Vinay Baindur, a noted urban affairs researcher from Bangalore spoke about development fundamentalism and how religious organizations colonizing peoples’ sector and how growth is ridden with mega scams and illegitimate profits. 

Alex Jensen of Sambhaavnaa Institute, Himachal Pradesh said that growth economy is inimical to well being and even when the last tree will be cut economic growth will happen in a business usual manner. He expressed worries about the disappearance of environmental regulations. He underlined that left wing critic of growth share the idea of growth in the global South. Growth consequents in inequality, redistributive economics can reduce inequality.  

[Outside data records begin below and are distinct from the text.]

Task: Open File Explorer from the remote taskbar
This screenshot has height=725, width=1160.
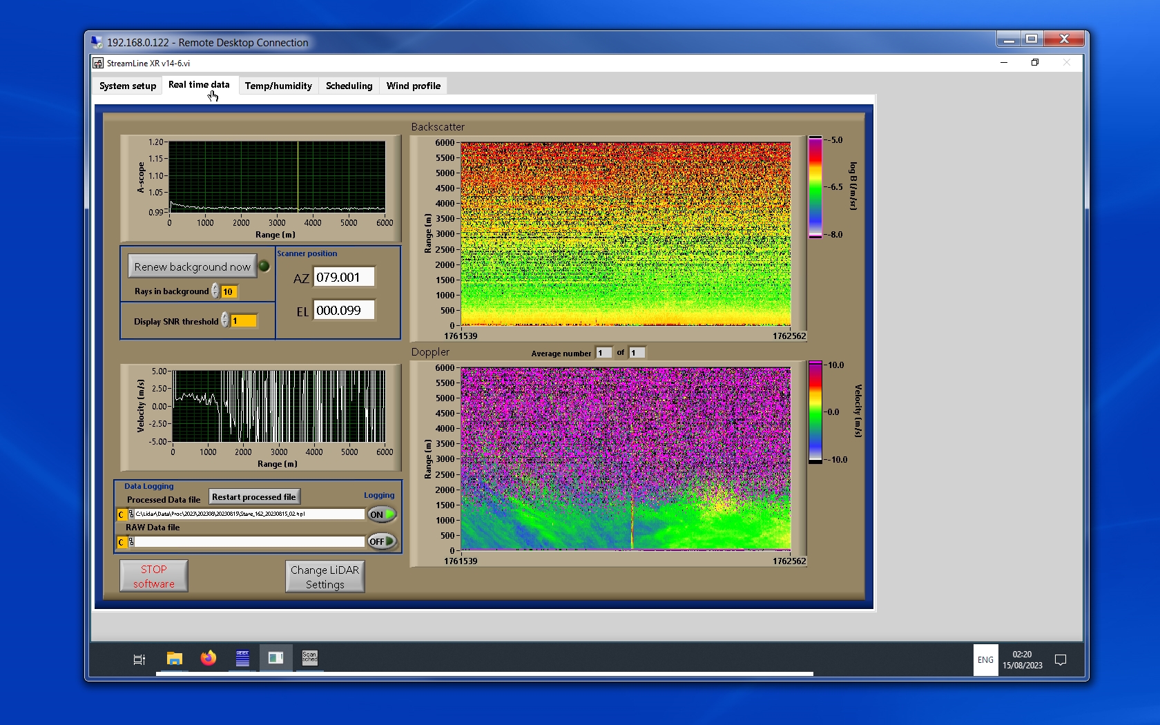Action: point(175,659)
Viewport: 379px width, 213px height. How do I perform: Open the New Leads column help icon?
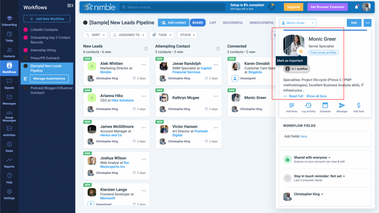pyautogui.click(x=146, y=49)
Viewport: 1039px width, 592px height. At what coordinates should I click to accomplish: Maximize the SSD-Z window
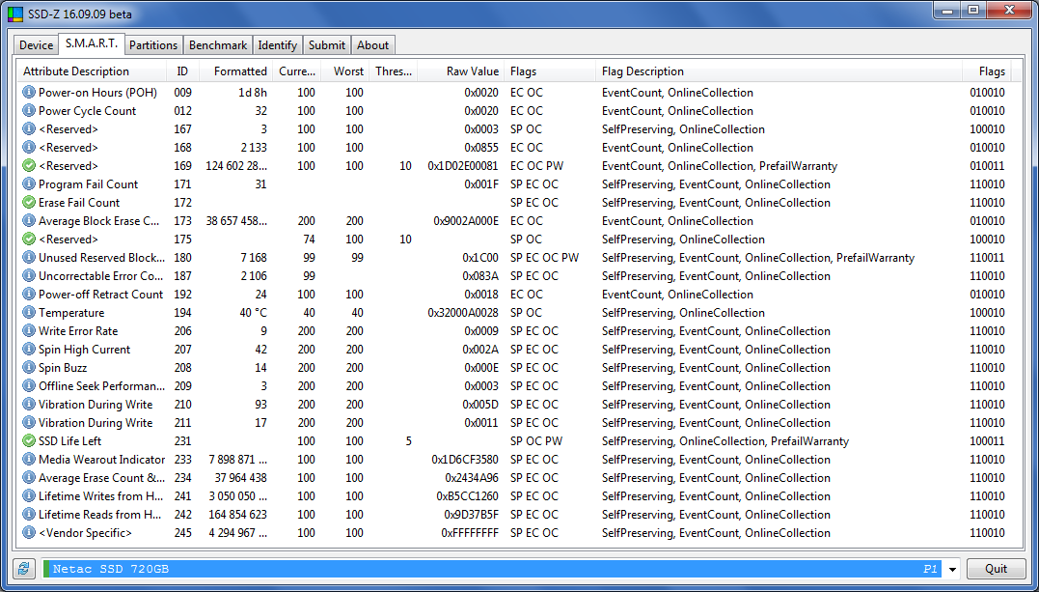tap(973, 11)
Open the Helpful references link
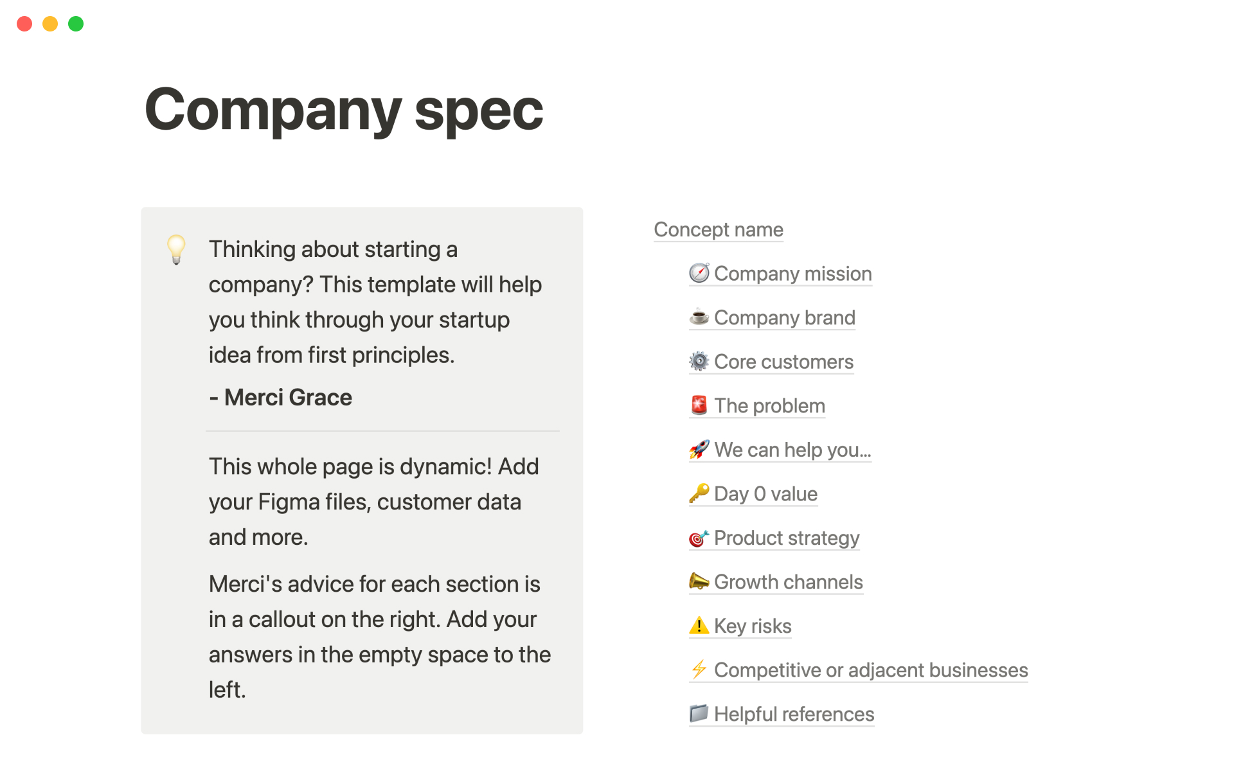This screenshot has height=771, width=1234. (x=794, y=714)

Carsten Krinn from Rosa Luxemburg Foundation argued that world is guided by the forces of class struggle. He contested the theory of misery wherein it is contended that if people suffer enough they will rise up. He asserted that left and environmental movement does not have an answer which can capture imagination. 

Dr Rajeswari Sarala Raina, Scientist, NISTADS – CSIR said, “my child is a victim of asthma-is he a victim or a beneficiary? How many of us even know that in Delhi, with all this talk about Swatch Bharat, 7 out of 10 children are asthmatic?’. It raises macro-micro questions. De-growth is about valuations, relations-valuation of worker, work for instance. Most environmental movements are mainstream they do not draw on rich tradition of valuations. We are part of growth syndrome. The elite class is a promoter of legitimization of poverty. Communities are being decimated. Nutrition cycle is being destroyed. What is development doing to us? How many earths can we consume each year?    

Dr Sharma said, Our social space is getting colored and is shrinking. The voices from the conflict between beneficiary and the victim are not getting amplified. Advertizing industry is targeting each member of family separately. The notion of ATM water and tap water is occupying urban imagination instead of the plight of water sources themselves. The education system is creating youth cluster of a certain norms and values which are sponsored by the state and the corporations. 

A K Jain, former Chief Engineer of Damodar Valley Corporation and a well known whistle blower said, it is difficult top sell the degrowth idea in a corrupt environment.        

Carsten said, what frightens me is that social and environmental movement is being infiltrated.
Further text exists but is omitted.